Und so weit gehen mithin auch die Literaturmeinungen auseinander, sodass es hier weitreichende Verteidigungsmöglichkeiten für IT-Sicherheitsforschende gibt, die teilweise davon ausgehen, dass diese befugt oder gerechtfertigt handeln. Dies kann auch an den mannigfaltigen Möglichkeiten gesehen werden, die von Firmen inzwischen selber ergriffen werden, um IT-Sicherheitsforschende zu ermutigen, Sicherheitslücken in deren Programmen zu finden und zu melden (z.B. Bug-Bounty-Programme).

„Die Strafverteidigung in Cyberstraftaten im Spannungsfeld der Verfassung“

Danach kam Nadeborn zum spannenden Aspekt der Beweiserhebung durch das Umgehen von Verschlüsselung zu sprechen. Denn die Umgehung solcher ist verfassungsrechtlich schwierig, insbesondere wenn man das Aussageverweigerungsrecht ernst nimmt. Hierbei gibt es wiederum viele Beispiele, wenn es darum geht, dass Beschuldigte überredet werden, ihr anhand biometrischer Daten gesichertes Endgerät selber zu entsperren. Laut Nadeborn ist § 81b StPO keine ausreichende Rechtsgrundlage hierfür, wenn auch ein kürzlich erschienener Beschluss vom Landgericht Ravensburg (2 Qs 9/23 jug) dies aufgrund der „technikoffenen Formulierung“ freilich anders sieht.
Ebenso angeregt wurde dann über die Problematik des Auslesens von verschlüsselten Chats, insbesondere am Beispiel EncroChat, diskutiert. EncroChat war ein in Europa ansässiger Kommunikationsanbieter, der sogenannte Kryptohandys, also Telefone mit einer völlig abhörsicheren Technik (Ende-zu-Ende-verschlüsselten OTR-Nachrichtensofortversand und IP-Telefonie) anbot. In der Folge wurde dies auch von Mitgliedern der organisierten Kriminalität genutzt, sodass es nun für die Strafverfolgungsbehörden interessant wurde. Französischen Ermittlungsbehörden war es dann gelungen, Spyware auf den Endgeräten zu installieren, sodass in Folge die Chatverläufe abgefangen werden konnten, bevor sie verschlüsselt an den jeweiligen Empfänger gegangen sind. Der BGH sieht hier kein Verwertungsverbot, weil die Daten auf zulässige Weise innerhalb der EU erhoben wurden und die Verwertung in Deutschland damit Grundsatz der gegenseitigen Anerkennung nach Art. 82 I AEUV folgt. Nadeborn jedoch konstatiert zurecht, dass die Telekommunikationsüberwachung gem. § 100a StPO und die Online-Durchsuchung gem. § 100b StPO keine ausreichenden Rechtsgrundlagen für eine Beweiserhebung in Deutschland wären und damit die Chats hier auch nicht verwertet werden dürfen.

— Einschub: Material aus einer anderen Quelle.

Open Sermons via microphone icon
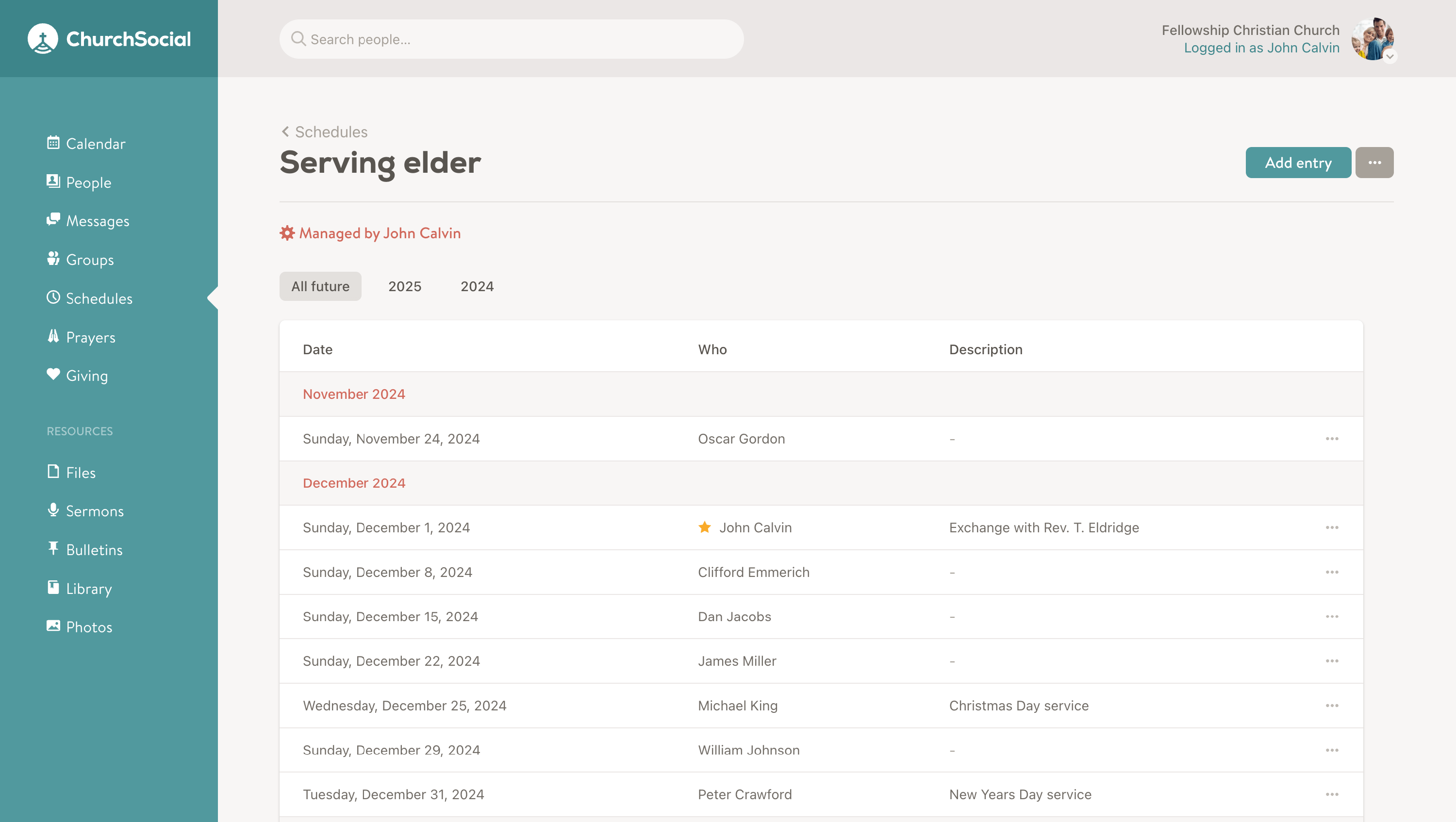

Klar ist, das zeigen auch die Diskussionsbeiträge der Teilnehmenden aus dem Publikum, dass die angesprochenen Themen nicht nur sehr vielseitig sind, sondern auch von einer Aktualität und Universalität geprägt sind, dass eigentlich keine Strafverteidigerin mehr um das Thema herumkommt.